2. O referido estudo prévio (cfr. doc. 3 junto com a oposição) foi aprovado pela DSSOPT em 21/01/2005, por Ofício com o nº 747 /DURDEP /2005 (doc. 4 junto com a oposição).
3. A DSSOPT emitiu duas Plantas Oficiais de Alinhamento (PAO 's), uma em 23/12/2004 (doc. 5 junto com a oposição) e outra em 23/02/2005 (doc. 6 junto com a oposição) e, ulteriormente, em 11/05/2007, emitiu uma terceira PAO (doc. 7 junto com a oposição), em nenhum caso se prevendo quer a necessidade de um afastamento mínimo de 1/6 da altura do prédio mais alto entre as diversas torres a construir no terreno, quer a de um limite máximo de 50 metros para a extensão das fachadas das torres.
***
§ **TAREFAS A FAZER**
(1) Liste todas as datas mencionadas no texto selecionado.
(2) Edite o trecho do texto selecionado que vai de "2. O referido" até "com a oposição).", trocando "estudo prévio" por "estudo preliminar".

§ **DADOS EXTRAÍDOS**
***
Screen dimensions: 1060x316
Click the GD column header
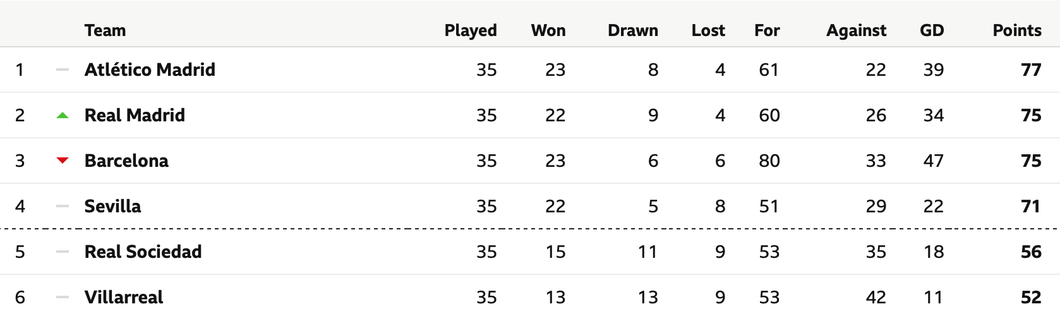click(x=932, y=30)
***
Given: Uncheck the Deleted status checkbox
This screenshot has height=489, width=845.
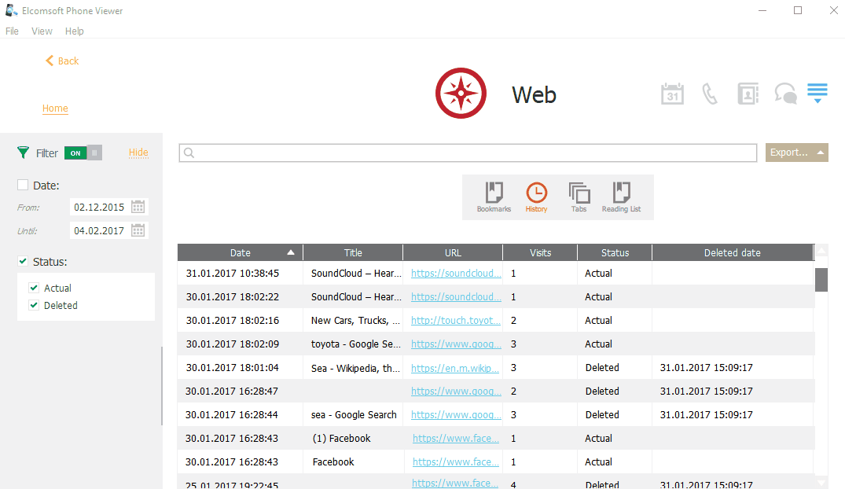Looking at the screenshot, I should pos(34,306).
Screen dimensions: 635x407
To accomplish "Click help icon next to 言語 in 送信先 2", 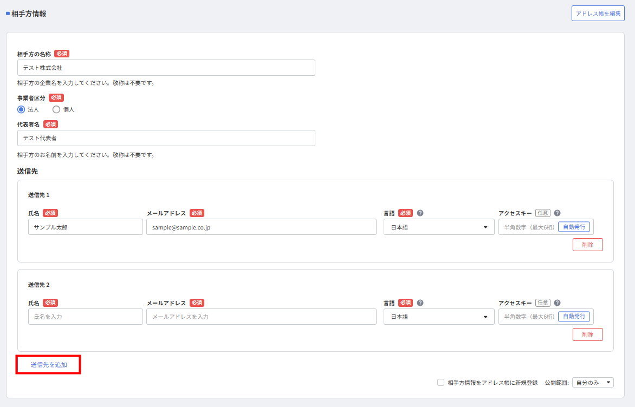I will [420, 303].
***
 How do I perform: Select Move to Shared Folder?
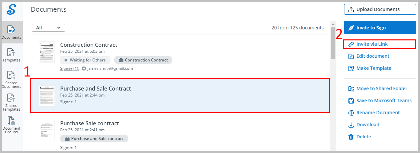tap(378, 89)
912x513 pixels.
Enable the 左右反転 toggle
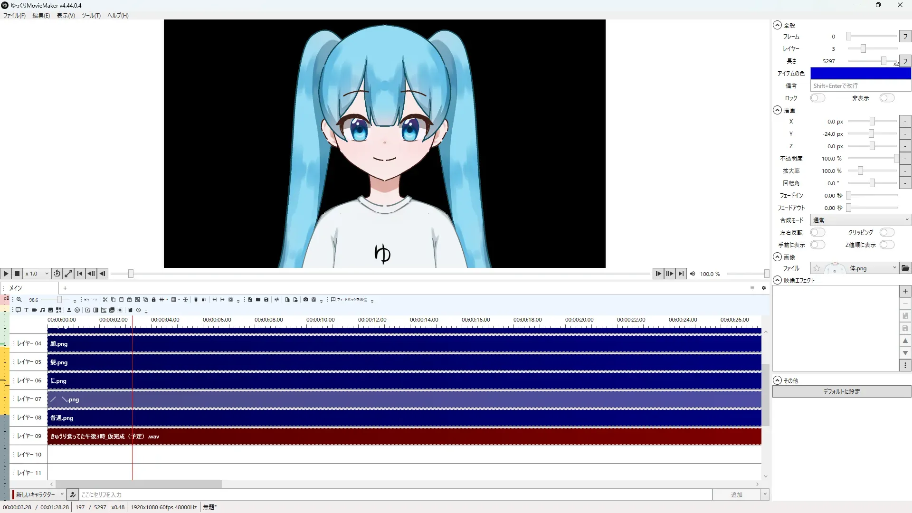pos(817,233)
***
§ **RESPOSTAS RESOLVIDAS**
(1) 21/01/2005, 23/12/2004, 23/02/2005, 11/05/2007

(2)
2. O referido estudo preliminar (cfr. doc. 3 junto com a oposição) foi aprovado pela DSSOPT em 21/01/2005, por Ofício com o nº 747 /DURDEP /2005 (doc. 4 junto com a oposição).